Fortunately, there are few people who are more prepared for this kind of storm than Fugate. From 2001 to 2009 he was the director of Florida’s Division of Emergency Management. In 2004, another election year, Florida was hit with four hurricanes and a tropical storm between August and September. Fugate had to replace polling stations that were damaged. At a press conference before one of the storms hit, a reporter asked what would happen if people didn’t evacuate areas Fugate said they should evacuate. “They will die,” Fugate responded with characteristic bluntness.
“He’s straight forward, he’s blunt,” said Bryan Koon, the current director of Florida Division of Emergency Management. “I would say he is probably of the same school of communications as Governor Christie in New Jersey. You get straight down to it.”
In some ways, Fugate is the anti-politician. Raised outside of Gainesville, Fugate started out as a volunteer firefighter after attending special schools for firefighting and paramedics. In 1997, he got his first big break in the emergency-response business when his state’s Division of Emergency Management hired him. In 2001, a month after the Sept. 11 attacks, then-Gov. Jeb Bush appointed him to lead the department.
The 2004 season was the new leader's first real test. Fugate has said that he learned the lesson of Hurricane Andrew in 1992 when responders in some cases did not get to the scene for three days.
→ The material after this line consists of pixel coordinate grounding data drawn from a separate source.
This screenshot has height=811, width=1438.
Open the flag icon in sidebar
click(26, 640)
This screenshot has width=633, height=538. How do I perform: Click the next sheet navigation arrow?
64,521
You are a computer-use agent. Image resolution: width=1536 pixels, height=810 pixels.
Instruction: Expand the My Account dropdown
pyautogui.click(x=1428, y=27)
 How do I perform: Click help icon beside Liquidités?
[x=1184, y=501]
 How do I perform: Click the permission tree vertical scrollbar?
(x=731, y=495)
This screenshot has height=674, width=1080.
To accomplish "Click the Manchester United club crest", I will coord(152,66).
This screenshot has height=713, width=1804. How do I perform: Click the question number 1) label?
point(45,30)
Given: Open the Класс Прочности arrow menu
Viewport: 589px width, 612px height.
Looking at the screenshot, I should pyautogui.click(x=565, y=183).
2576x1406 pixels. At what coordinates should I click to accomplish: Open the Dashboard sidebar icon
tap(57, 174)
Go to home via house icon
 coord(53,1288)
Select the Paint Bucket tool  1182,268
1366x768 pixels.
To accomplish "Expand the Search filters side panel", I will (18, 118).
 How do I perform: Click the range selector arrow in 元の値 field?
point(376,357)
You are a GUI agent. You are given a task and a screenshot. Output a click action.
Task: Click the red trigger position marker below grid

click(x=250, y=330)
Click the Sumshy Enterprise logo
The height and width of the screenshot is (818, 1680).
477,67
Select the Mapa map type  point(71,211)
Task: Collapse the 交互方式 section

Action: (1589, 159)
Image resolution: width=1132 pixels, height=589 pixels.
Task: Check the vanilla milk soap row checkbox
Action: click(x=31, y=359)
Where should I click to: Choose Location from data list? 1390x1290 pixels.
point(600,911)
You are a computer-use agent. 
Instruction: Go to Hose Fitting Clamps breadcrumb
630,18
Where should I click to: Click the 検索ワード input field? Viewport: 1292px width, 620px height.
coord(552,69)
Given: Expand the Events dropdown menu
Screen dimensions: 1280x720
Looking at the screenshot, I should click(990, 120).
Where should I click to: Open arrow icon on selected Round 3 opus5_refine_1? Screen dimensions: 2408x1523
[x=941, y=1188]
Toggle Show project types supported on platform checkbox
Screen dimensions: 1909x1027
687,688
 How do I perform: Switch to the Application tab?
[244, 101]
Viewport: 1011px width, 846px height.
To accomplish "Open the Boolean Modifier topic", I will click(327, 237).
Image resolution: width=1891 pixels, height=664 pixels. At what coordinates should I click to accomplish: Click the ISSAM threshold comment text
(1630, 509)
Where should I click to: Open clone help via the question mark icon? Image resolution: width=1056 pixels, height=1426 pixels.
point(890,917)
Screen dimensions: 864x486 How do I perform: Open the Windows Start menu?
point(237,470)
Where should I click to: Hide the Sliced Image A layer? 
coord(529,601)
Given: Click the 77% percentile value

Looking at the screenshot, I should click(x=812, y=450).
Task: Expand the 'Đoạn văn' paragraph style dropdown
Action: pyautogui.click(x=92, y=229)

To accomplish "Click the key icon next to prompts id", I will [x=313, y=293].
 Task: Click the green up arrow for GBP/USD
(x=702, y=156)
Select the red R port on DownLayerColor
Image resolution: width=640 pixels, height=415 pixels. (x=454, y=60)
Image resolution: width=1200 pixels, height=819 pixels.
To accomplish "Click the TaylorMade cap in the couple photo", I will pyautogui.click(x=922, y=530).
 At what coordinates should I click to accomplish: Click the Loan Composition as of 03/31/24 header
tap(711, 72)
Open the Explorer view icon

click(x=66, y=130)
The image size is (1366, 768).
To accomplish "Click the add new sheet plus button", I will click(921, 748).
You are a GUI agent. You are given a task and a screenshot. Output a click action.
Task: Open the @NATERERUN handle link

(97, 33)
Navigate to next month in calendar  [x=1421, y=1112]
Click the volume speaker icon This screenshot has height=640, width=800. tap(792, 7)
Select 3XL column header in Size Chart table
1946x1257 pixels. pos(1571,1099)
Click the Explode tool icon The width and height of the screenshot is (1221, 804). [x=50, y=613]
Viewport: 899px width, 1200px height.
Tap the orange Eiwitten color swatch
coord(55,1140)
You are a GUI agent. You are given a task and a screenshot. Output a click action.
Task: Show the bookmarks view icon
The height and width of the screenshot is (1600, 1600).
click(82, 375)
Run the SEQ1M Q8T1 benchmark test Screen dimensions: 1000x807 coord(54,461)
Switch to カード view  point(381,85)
In a 2008 interview with Security Management magazine Fugate said his goal was a fast response. “Coming into the 2004 hurricane season, we realized that it still seems to take about 72 hours to get stuff into an affected area. And I’m like, ‘Why can’t we do it faster?’” he said at the time. “’Well, we’ve got to wait for the locals to determine how bad it is.’ I’m like, ‘Guys, kind of think if a big hurricane is gonna hit, we know it’s going to be bad.’”
After that 2004 hurricane season, Fugate won praise from many in his field for handling the responses. His response to Hurricane Katrina is caught the attention of the Bush administration.
At the time, Fugate turned down the offer to head FEMA. When asked about the offer Monday on a conference call, Fugate said, “I work for the president right now.” He added, “What happened previously, let’s talk about that offline for another time.”
Barry Scanlon, who served as special assistant to James Lee Witt, the FEMA director under President Clinton, said it was widely known in the emergency-management world that Fugate did not want to succeed Brown at FEMA. “He didn’t think it was the right time to take that job,” says Scanlon, who is now president of the emergency-management consulting firm, Witt Associates. Scanlon stressed however, “He’s not a partisan. He is respected by Republicans and Democrats.”
“I’m like, ‘Guys, kind of think if a big hurricane is gonna hit, we know it’s going to be bad.’”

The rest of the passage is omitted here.